2023 Thai television series

Dirty Laundry (ซักอบร้ายนายสะอาด; ) is a 2023 Thai television series starring Korapat Kirdpan (Nanon) and Rachanun Mahawan (Film).

Directed by Tichakorn Phukhaotong (Jojo) and produced by GMMTV together with Hard Feeling Film, it is also known as Midnight Series: Dirty Laundry, since it was announced as one of three short series about nightlife, collectively known as the Midnight Series at the GMMTV 2022: BORDERLESS event on 1 December 2021.

The series premiered on GMM 25 and Disney+ Hotstar on 18 January 2023, airing on Wednesdays and Thursdays at 18:00 ICT. The series concluded on 2 February 2023.

== Synopsis ==
Neon (Rachanun Mahawan), a night-shift worker at a 24-hour laundromat, finds excitement in her routine through her interactions with Night (Korapat Kirdpan), a regular customer and her favorite mystery novelist. Following a series of encounters that bring them closer, Night suddenly stops visiting the shop.

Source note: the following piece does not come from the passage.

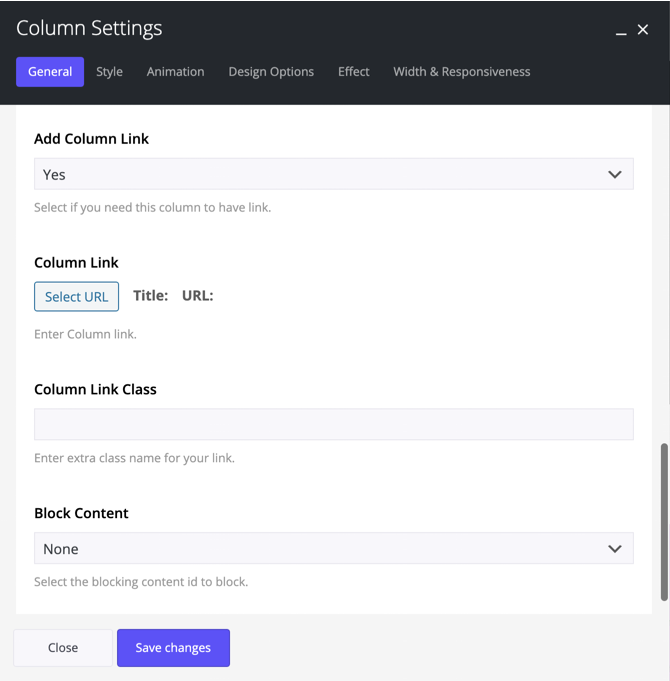Go to the Animation tab
The image size is (670, 681).
click(175, 72)
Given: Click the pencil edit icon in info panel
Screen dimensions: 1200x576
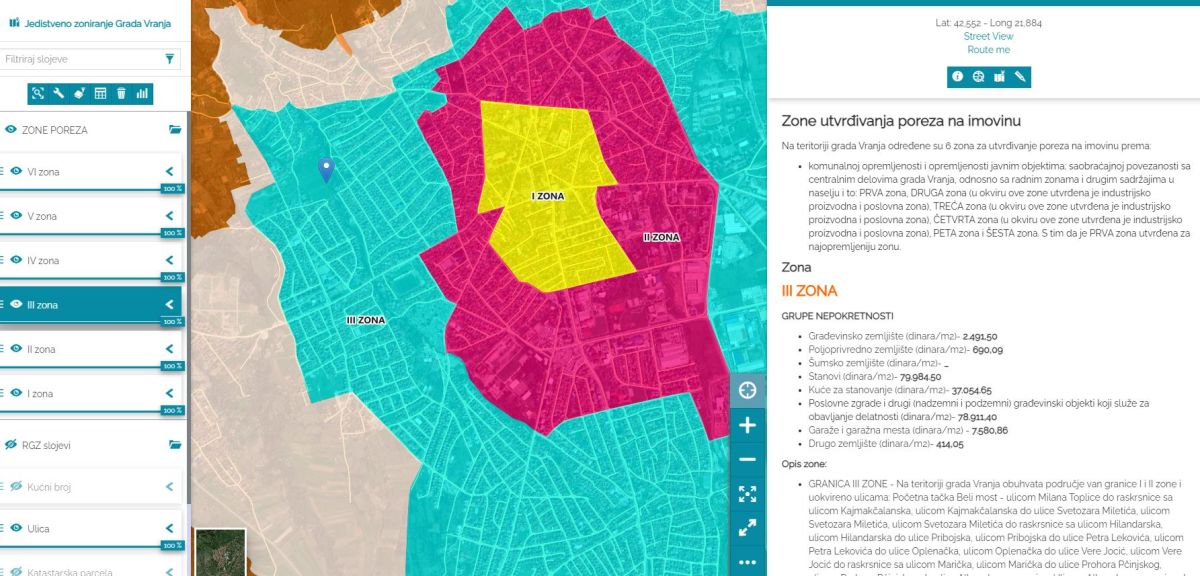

Prompted by concern, Neon locates Night at his apartment, where she unexpectedly discovers a suitcase of cash. Overwhelmed by temptation, she takes the money and decides to cut off contact with him.

However, she soon learns that the money was stolen by Night from a mafia syndicate. When Night attempts to retrieve the funds, they discover the suitcase is missing from Neon’s hands. The two form a reluctant alliance to find the real thief using laundromat records that list five suspects: Judo (Naravit Lertratkosum), a college student; P'Chompoo (Tachakorn Boonlupyanun), Night's landlord; Momay (Ploynira Hiruntaveesin), a karaoke hostess; and a rock couple, Nick (Patara Eksangkul) and Smile (Jennie Panhan). Neon and Night must analyze their habits and approach them one by one to get the money back.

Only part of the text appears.